=== Text extract ===

To: Aggie who wrote (51664)9/23/1999 12:37:00 AM
From: Tomas  Respond to of 95453
 
OIL: Opec hints cuts may be extended - Financial Times, Thursday
By Robert Corzine in Vienna

The Organisation of Petroleum Exporting Countries
yesterday hinted that the present round of production
cuts, which has helped cause crude oil prices to more
than double this year, could be extended beyond their
formal expiry in March 2000.

In a communiqu‚ issued at the cartel's headquarters in
the Austrian capital, Opec oil ministers said the
production restraint agreement will remain in place "until
at least the end of March 2000".

Analysts and oil company executives in Vienna said the
careful wording of the statement left open the possibility
of keeping the regime beyond that date.

Ministers appear to have at least partly acknowledged
the concerns of some member states, such as Kuwait,
which fear the consequences of increasing output in the
second quarter, when world oil demand is usually at the
low point in its annual cycle.

Opec ministers welcomed the big recovery in oil prices
this year, brought about in large part by widespread
adherence within the group to a series of production cuts
aimed at arresting the sharp decline in prices in 1998
and in the early part of this year.

But there was disquiet in some quarters that the present
price level of around $22-$23 a barrel for front-month
Brent oil futures may prove unsustainable, given the
uncertain level of world demand and a perception, both
within Opec and among many of the western world's
main oil companies, that global stocks of crude oil
remain relatively high.

Youcef Yousfi, Algeria's oil minister and the current
Opec president, said: "The market situation still seems
to be fragile, contrary to what present price levels might
indicate."

Ali Rodriguez, Venezuela's oil minister, expressed
concern that current prices might even project "a false
image" of market conditions. He said the true picture
should be clear by March.

As expected, most ministers sidestepped the question
of what they might do if oil prices turn sharply higher in
the fourth quarter of this year, when some industry
observers fear there could be a rapid diminution of stocks
in response to the onset of winter in the north.

Rilwanu Lukman, Opec's outgoing secretary-general,
said he did not see "any danger of a price spike".

But it is clear that at least some Opec countries are
already considering their bargaining position should the
group agree that market conditions require them to raise
output.

Last night ministers resumed debate on who should
replace Mr Lukman as Opec secretary-general.

Although the post is mainly ceremonial with no executive
powers, three of Opec's biggest producers - Saudi
Arabia, Iran and Iraq - put forward candidates in what
threatened to become a bitter battle over prestige within
the cartel.

After a protracted debate none of the candidates was
able to muster the consensus Opec rules require, and
Mr Lukman was asked to stay in his post until the
group's next meeting in March.

===

→ **Requirement A**
Answer these questions from the Opec article:
(i) When was the present round of production cuts formally set to expire?
(ii) What was the present price level for front-month Brent oil futures?
(iii) Which three producers put forward candidates for secretary-general?
→ **Requirement B**
Update the Opec article: write out the part that opens with the words containing "But it is clear" and closes with "as Opec secretary-general.", putting "negotiating stance" in place of "bargaining position".
→ **Requirement C**
Shorten the paragraph of the Opec article that begins "But there was disquiet in some quarters", keeping its main facts.
Answer from the Opec article alone.

=== Recorded information ===

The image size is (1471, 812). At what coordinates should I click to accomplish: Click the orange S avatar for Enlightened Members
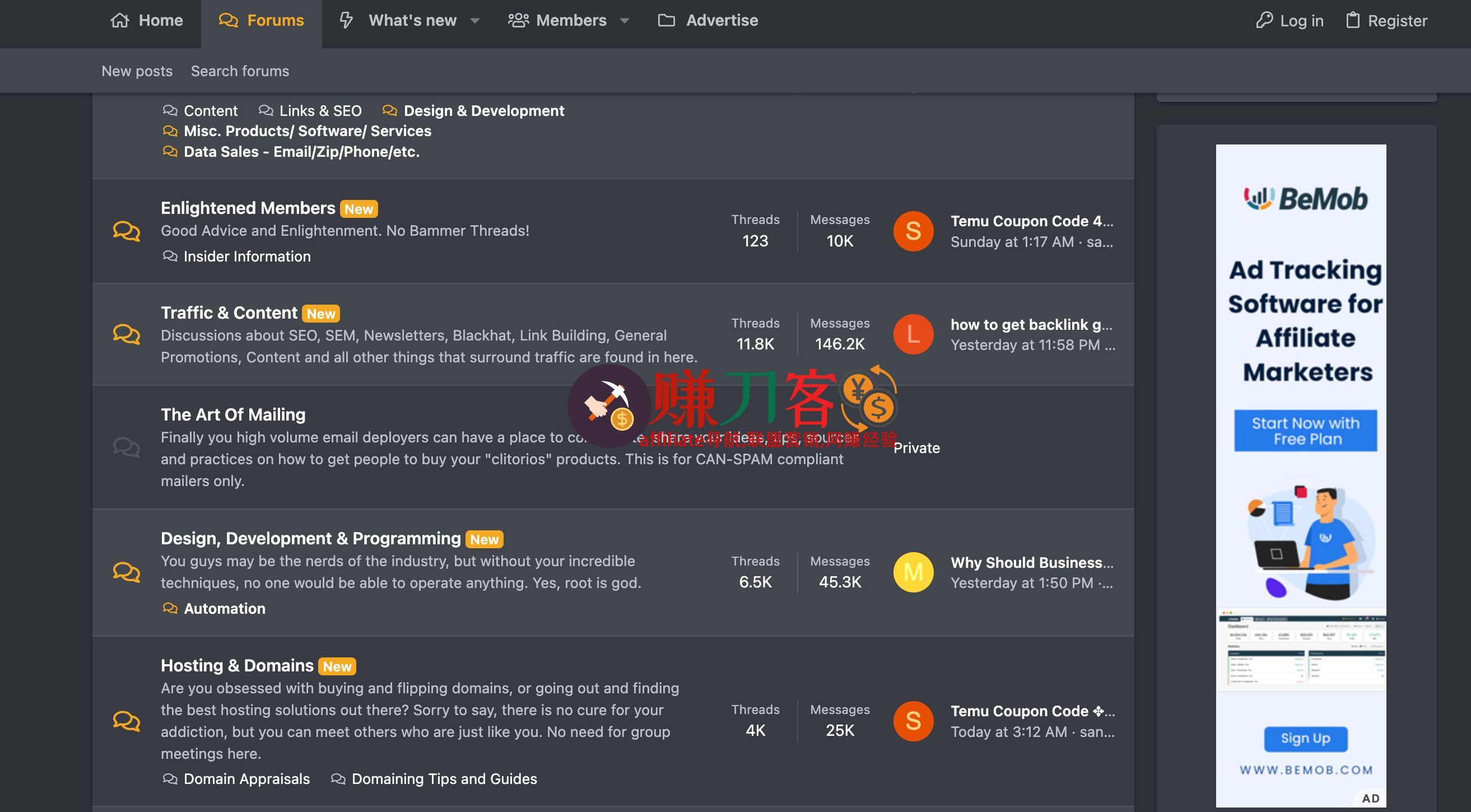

===

→ **Solution A**
(i) March 2000
(ii) Around $22-$23 a barrel
(iii) Saudi Arabia, Iran and Iraq

→ **Solution B**
But it is clear that at least some Opec countries are
already considering their negotiating stance should the
group agree that market conditions require them to raise
output.

Last night ministers resumed debate on who should
replace Mr Lukman as Opec secretary-general.

→ **Solution C**
Some feared that the present price of about $22-$23 a barrel for front-month Brent oil futures might not last. World demand was uncertain, and both Opec and many of the western world's main oil companies saw global crude stocks as still relatively high.